The European Commission, the EU executive arm, is worried that such competition could raise the prices of vaccines for everyone, and also leave many countries, mostly poor ones, struggling to obtain a supply.
“When it comes to fighting a global pandemic, there is no place for ‘me first’,” Commission President Ursula von der Leyen said on Wednesday.
The EU is planning to spend approximately 2 billion euros ($2.3bn) on the advance purchase of vaccines in testing on behalf of the 27 EU states.
EU countries are also pursuing their own initiatives, with Germany, France, Italy and the Netherlands making a joint deal last week with drugmaker AstraZeneca to buy upfront its vaccine under development.
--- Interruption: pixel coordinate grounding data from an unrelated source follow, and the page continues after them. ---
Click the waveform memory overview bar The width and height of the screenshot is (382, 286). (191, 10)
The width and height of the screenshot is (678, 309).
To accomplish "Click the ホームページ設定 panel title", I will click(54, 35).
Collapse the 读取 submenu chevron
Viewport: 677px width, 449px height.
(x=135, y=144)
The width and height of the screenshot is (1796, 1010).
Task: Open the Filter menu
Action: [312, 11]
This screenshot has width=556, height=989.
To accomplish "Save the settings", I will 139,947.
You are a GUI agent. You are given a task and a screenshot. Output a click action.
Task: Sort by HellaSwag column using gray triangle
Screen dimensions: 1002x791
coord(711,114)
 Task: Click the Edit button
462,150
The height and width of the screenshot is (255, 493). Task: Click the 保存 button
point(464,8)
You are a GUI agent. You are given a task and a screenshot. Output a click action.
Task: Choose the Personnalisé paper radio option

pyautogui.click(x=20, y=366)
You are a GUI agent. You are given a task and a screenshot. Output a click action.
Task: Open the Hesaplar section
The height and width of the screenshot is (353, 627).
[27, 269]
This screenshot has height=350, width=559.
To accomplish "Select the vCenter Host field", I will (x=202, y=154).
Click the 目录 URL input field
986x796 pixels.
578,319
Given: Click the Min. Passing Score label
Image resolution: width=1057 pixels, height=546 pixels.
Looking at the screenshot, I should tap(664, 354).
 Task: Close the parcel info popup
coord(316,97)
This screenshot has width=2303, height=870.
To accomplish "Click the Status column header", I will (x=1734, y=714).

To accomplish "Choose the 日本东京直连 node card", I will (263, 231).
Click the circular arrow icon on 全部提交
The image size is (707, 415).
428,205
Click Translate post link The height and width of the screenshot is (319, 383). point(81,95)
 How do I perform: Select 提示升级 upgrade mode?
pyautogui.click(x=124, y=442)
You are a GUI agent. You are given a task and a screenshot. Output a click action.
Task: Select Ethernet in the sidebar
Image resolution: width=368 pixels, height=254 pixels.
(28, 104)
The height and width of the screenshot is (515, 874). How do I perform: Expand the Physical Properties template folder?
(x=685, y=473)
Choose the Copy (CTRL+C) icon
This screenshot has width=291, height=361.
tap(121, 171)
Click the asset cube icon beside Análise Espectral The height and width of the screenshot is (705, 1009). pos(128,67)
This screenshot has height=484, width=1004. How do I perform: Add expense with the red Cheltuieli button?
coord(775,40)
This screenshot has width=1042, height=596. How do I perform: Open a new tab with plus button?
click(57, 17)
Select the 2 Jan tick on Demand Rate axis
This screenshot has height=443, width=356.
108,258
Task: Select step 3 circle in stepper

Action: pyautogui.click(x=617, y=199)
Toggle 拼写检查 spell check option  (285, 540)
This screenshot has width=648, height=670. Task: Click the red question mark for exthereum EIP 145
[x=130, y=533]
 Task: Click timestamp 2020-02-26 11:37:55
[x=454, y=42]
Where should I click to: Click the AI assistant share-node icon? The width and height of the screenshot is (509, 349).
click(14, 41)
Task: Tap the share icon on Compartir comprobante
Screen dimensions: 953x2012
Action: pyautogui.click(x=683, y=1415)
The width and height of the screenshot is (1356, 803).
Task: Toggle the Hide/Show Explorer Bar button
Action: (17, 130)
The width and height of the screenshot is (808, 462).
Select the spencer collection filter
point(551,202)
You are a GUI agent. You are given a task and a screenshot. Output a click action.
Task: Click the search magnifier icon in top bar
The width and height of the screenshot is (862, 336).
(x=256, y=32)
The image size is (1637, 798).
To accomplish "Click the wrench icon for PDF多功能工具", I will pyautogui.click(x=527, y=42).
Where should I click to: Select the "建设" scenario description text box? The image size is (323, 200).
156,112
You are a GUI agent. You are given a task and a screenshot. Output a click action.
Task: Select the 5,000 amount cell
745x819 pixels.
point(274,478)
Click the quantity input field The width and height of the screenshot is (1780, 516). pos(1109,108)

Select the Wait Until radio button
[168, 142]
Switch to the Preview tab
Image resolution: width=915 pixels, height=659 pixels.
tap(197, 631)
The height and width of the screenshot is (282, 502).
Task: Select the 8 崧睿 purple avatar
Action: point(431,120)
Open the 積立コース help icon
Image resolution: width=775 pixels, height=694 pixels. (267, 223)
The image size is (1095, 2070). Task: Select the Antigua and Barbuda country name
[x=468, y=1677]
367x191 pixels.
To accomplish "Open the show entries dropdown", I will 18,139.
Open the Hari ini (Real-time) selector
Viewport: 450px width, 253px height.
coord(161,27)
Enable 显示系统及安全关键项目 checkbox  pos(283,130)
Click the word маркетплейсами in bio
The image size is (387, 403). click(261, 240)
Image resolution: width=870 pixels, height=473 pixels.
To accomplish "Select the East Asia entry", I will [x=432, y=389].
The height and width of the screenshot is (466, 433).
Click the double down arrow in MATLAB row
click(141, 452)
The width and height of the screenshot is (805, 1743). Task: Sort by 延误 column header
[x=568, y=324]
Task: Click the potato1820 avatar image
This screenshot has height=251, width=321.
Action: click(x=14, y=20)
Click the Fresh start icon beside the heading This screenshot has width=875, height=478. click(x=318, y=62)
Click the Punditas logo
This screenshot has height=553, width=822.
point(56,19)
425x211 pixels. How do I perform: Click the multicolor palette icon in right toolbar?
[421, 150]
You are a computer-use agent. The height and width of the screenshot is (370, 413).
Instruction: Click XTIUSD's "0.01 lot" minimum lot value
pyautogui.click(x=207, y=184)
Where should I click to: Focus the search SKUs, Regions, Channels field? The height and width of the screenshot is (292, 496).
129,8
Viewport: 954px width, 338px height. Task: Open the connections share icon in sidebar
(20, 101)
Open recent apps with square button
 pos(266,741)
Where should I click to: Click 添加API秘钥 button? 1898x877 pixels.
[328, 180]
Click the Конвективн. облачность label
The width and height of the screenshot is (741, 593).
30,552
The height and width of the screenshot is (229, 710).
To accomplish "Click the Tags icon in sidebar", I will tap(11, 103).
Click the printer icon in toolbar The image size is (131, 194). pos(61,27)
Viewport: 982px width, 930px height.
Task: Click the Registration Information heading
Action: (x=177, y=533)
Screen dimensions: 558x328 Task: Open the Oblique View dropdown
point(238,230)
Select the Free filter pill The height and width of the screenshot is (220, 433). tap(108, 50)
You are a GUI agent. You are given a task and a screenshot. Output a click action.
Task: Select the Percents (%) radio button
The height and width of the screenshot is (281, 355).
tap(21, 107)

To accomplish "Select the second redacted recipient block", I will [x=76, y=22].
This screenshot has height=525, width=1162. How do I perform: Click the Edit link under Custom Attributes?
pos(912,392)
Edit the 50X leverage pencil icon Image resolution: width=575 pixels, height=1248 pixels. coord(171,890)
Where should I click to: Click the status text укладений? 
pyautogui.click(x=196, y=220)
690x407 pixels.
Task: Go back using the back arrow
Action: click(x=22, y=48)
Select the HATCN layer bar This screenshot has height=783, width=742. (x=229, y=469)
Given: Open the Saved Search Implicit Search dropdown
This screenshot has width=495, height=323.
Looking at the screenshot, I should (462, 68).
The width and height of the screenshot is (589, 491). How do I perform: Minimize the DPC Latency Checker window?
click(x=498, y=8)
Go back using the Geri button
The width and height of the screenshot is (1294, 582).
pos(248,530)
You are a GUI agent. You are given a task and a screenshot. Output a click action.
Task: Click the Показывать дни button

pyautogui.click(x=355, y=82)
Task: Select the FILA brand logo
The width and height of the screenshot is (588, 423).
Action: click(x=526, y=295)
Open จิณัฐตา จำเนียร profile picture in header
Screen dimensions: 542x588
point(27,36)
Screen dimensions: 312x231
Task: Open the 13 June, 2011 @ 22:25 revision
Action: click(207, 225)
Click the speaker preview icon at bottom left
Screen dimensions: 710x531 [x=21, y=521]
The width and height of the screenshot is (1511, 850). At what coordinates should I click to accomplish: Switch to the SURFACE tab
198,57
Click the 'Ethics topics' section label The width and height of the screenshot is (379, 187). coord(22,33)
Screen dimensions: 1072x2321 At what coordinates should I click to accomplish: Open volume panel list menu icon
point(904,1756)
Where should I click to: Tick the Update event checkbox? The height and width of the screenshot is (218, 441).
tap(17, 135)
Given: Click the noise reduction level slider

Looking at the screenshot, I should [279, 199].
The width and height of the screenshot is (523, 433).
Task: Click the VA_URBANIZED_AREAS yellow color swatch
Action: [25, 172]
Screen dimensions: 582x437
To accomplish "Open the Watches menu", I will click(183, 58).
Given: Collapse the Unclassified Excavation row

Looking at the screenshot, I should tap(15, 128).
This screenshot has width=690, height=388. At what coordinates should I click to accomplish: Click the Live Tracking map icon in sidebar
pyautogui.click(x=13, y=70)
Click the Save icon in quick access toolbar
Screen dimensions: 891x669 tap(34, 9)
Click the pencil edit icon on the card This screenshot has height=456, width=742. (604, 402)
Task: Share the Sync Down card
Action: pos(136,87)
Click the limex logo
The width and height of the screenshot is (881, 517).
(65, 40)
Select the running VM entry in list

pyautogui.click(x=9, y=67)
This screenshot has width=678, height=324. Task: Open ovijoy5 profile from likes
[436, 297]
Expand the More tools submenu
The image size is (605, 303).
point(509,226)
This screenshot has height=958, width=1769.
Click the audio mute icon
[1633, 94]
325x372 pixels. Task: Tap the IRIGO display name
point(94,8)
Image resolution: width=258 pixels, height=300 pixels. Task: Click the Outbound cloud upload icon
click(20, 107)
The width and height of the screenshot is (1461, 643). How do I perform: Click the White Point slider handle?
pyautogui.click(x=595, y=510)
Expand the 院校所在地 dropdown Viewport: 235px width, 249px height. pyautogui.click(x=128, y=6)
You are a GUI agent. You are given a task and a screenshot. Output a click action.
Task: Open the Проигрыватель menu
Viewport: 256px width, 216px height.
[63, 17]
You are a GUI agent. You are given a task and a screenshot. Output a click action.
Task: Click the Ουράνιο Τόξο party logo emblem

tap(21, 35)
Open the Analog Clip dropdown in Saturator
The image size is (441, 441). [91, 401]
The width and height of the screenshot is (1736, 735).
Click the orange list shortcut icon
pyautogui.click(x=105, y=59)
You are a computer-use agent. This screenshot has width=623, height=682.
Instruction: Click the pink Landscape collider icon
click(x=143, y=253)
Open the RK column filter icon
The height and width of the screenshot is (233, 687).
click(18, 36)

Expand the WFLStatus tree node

Washington has so far made clear it is prioritising its own citizens for COVID-19 vaccines.
Von der Leyen said she is trying to convince “a significant number” of world leaders to join forces and buy vaccines upfront together.
The EU is co-hosting a global virtual summit on vaccine strategy next week, at the end of a fund-raising campaign to secure funds to distribute potential coronavirus shots to poor countries.
AstraZeneca, France’s Sanofi, and US firms Pfizer, Novavax, Johnson & Johnson and Moderna are among companies trialling vaccines against the coronavirus.